Diagnosis & Treatment

Diagnosis of Sickle Cell Disease typically involves blood tests. Newborns in the United States and many other countries are routinely screened for SCD as part of their newborn screening tests. If SCD is suspected in older children or adults, doctors can perform a hemoglobin electrophoresis test to identify the presence of abnormal hemoglobin.

There is no universal cure for SCD, but treatment aims to manage symptoms and prevent complications. Treatment options may include:

  • Pain management: Over-the-counter pain relievers, prescription medications, and other therapies can help alleviate pain during a crisis or as part of ongoing pain management.
  • Infection prevention: Vaccinations, antibiotics, and prompt treatment of infections are crucial for people with SCD, especially in childhood.
  • Blood transfusions: Regular blood transfusions can help increase the number of healthy red blood cells and reduce the risk of complications like stroke.
  • Hydroxyurea: This prescription medication can help reduce the frequency of pain crises and the need for blood transfusions in some patients.
  • Bone marrow transplant: In some cases, a bone marrow transplant from a compatible donor can potentially cure SCD, but the procedure carries significant risks and is unsuitable for everyone.
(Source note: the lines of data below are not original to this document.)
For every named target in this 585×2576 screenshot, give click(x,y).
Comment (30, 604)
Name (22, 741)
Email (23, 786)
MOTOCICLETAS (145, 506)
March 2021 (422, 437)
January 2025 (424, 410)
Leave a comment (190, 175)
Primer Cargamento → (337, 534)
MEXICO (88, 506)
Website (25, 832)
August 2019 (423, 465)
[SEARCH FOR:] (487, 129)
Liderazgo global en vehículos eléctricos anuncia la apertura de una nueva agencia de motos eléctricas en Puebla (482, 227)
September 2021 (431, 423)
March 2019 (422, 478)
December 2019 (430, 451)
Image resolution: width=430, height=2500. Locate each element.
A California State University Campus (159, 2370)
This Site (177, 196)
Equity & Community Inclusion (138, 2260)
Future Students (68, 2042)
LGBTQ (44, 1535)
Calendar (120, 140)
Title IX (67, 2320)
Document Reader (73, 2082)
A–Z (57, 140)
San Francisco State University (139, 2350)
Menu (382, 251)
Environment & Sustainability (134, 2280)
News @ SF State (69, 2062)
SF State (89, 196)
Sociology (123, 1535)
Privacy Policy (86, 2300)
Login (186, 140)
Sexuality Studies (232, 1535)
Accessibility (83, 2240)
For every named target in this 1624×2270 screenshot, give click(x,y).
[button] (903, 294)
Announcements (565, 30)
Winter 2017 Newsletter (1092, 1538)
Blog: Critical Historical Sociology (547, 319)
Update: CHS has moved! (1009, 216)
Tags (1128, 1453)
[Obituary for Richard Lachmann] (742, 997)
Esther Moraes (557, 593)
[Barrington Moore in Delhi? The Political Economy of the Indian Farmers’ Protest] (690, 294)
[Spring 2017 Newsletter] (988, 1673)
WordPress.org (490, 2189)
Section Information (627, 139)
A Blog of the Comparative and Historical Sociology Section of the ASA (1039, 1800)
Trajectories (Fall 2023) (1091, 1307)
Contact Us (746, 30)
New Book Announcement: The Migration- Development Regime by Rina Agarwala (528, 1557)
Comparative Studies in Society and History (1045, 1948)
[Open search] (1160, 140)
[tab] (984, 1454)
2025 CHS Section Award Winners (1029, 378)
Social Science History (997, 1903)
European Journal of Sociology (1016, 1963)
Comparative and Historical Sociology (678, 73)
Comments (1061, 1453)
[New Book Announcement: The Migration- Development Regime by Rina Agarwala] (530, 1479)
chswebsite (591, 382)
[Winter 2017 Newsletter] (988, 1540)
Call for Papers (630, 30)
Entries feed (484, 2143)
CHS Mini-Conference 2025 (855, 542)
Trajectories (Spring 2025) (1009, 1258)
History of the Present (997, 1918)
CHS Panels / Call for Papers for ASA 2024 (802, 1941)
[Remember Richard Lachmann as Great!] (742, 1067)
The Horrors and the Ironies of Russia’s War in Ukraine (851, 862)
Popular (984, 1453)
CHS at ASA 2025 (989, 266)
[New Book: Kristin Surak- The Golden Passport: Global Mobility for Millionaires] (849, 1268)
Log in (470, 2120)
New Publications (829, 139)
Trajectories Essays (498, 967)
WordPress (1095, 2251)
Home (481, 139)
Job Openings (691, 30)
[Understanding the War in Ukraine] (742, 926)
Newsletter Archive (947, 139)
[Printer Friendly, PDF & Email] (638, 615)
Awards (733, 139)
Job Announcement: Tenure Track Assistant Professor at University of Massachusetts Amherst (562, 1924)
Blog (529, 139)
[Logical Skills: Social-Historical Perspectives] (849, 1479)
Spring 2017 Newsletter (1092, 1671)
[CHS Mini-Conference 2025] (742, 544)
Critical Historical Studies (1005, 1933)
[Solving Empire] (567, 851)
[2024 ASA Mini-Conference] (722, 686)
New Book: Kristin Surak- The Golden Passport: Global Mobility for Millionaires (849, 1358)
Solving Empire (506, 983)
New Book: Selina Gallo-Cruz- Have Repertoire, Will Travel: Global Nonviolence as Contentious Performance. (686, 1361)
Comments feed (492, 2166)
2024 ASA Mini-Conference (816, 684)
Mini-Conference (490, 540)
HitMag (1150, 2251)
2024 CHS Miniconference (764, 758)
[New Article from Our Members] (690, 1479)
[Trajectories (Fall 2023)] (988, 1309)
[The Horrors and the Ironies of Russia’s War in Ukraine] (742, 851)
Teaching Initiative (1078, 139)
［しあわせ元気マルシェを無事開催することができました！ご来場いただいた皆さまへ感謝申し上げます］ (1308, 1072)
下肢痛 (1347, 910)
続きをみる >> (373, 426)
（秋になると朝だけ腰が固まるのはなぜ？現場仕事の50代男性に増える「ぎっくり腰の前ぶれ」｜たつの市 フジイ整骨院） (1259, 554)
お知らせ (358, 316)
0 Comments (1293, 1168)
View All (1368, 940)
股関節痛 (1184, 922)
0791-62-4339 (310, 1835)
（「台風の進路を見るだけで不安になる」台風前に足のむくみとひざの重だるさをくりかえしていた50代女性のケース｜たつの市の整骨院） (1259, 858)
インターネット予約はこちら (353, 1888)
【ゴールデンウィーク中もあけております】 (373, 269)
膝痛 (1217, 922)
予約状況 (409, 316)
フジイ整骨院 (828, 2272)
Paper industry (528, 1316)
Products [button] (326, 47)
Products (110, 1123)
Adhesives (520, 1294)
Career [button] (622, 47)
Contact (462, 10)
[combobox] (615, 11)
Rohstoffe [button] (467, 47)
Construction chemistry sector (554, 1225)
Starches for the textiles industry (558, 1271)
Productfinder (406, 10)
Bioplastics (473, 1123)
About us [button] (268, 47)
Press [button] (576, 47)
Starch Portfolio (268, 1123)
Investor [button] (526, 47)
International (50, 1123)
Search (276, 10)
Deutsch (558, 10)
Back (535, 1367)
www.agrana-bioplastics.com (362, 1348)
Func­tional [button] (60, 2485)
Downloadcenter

Can medical cannabis help?

Medical marijuana has been suggested as a potential treatment for managing pain and inflammation in SCD patients. The primary active compounds in marijuana, THC (tetrahydrocannabinol) and CBD (cannabidiol) have been shown to have analgesic, anti-inflammatory, and muscle-relaxant properties, which may help alleviate pain and other symptoms in some patients.

However, research on the use of medical marijuana for SCD is limited, and more comprehensive studies are needed to better understand its potential benefits, risks, and optimal dosages. Some studies have shown promising results, while others have not found significant benefits. Due to the lack of conclusive evidence, medical marijuana remains a controversial treatment option for SCD. Patients considering medical marijuana should discuss the potential benefits and risks with their healthcare provider to determine whether it is an appropriate option.